AB - Objectives: To analyse the implementation, applicability and accuracy of the pretest probability calculation provided by NICE clinical guideline 95 for decision making about imaging in patients with chest pain of recent onset. Methods: The definitions for pretest probability calculation in the original Duke clinical score and the NICE guideline were compared. We also calculated the agreement and disagreement in pretest probability and the resulting imaging and management groups based on individual patient data from the Collaborative Meta-Analysis of Cardiac CT (CoMe-CCT). Results: 4,673 individual patient data from the CoMe-CCT Consortium were analysed. Major differences in definitions in the Duke clinical score and NICE guideline were found for the predictors age and number of risk factors.

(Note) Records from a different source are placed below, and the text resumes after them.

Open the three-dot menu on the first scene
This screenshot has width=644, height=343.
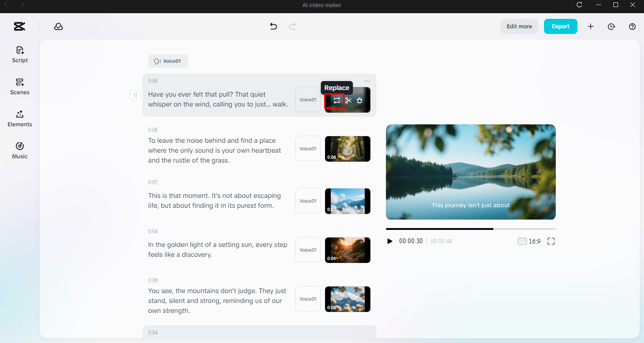pos(367,81)
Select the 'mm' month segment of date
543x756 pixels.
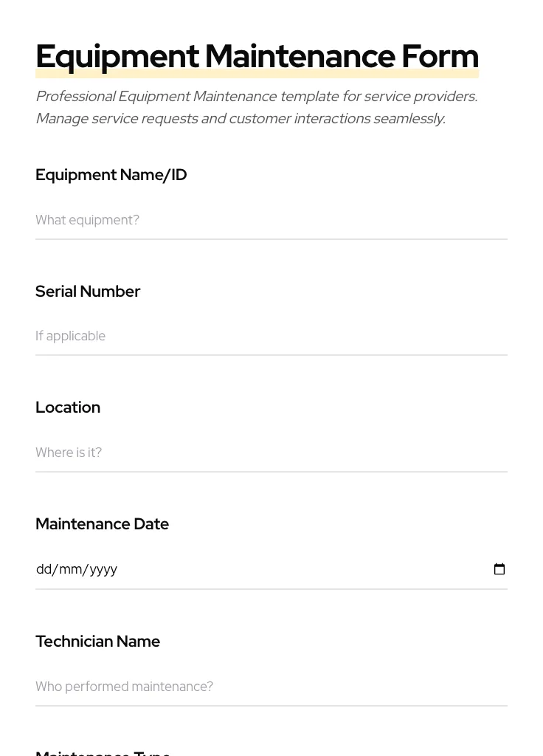point(71,569)
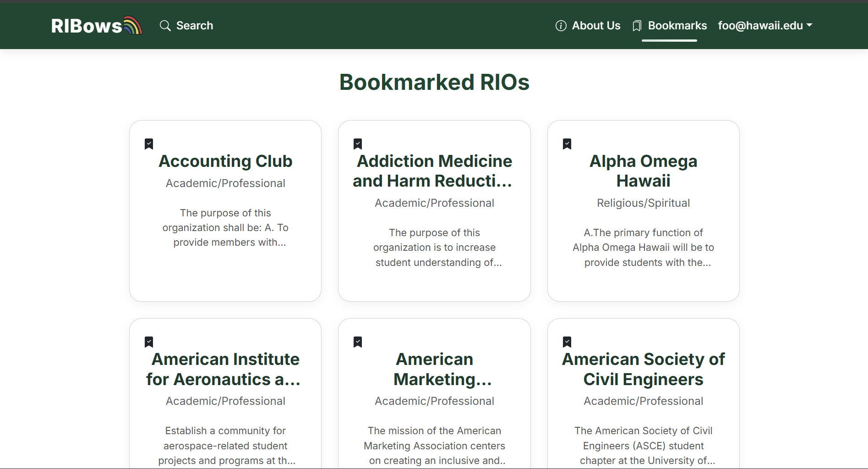Click the magnifying glass search icon
The image size is (868, 469).
click(x=165, y=26)
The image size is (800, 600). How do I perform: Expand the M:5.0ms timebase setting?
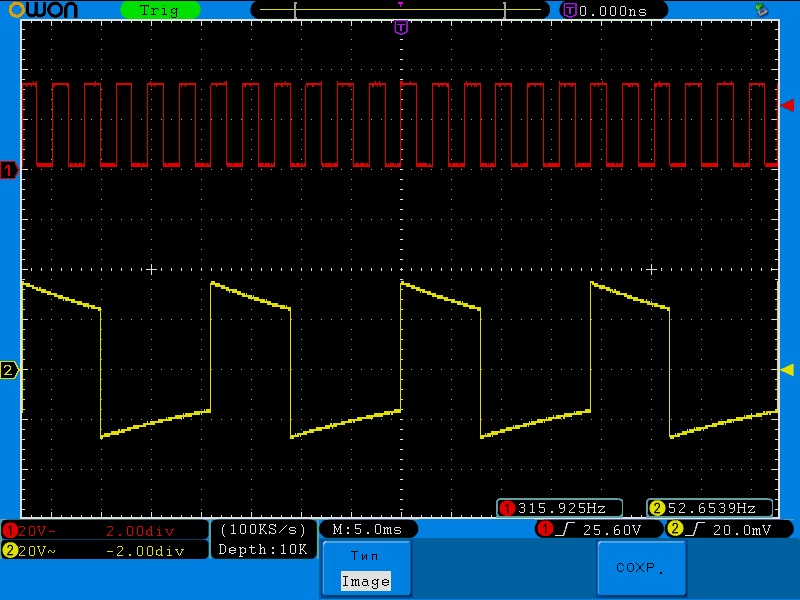(367, 529)
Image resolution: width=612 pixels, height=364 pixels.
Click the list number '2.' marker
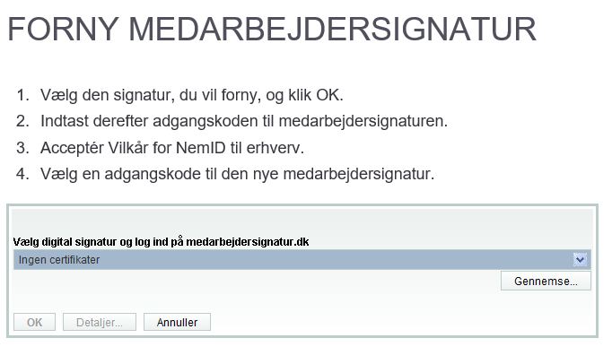coord(23,121)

Pretest probability calculation using guideline criteria was only possible for 30.8 % (1,439/4,673) of patients despite availability of all required data due to ambiguity in guideline definitions for risk factors and age groups. Agreement regarding patient management groups was found in only 70 % (366/523) of patients in whom pretest probability calculation was possible according to both models. Conclusions: Our results suggest that pretest probability calculation for clinical decision making about cardiac imaging as implemented in the NICE clinical guideline for patients has relevant limitations. Key Points: • Duke clinical score is not implemented correctly in NICE guideline 95. • Pretest probability assessment in NICE guideline 95 is impossible for most patients. • Improved clinical decision making requires accurate pretest probability calculation. • These refinements are essential for appropriate use of cardiac CT.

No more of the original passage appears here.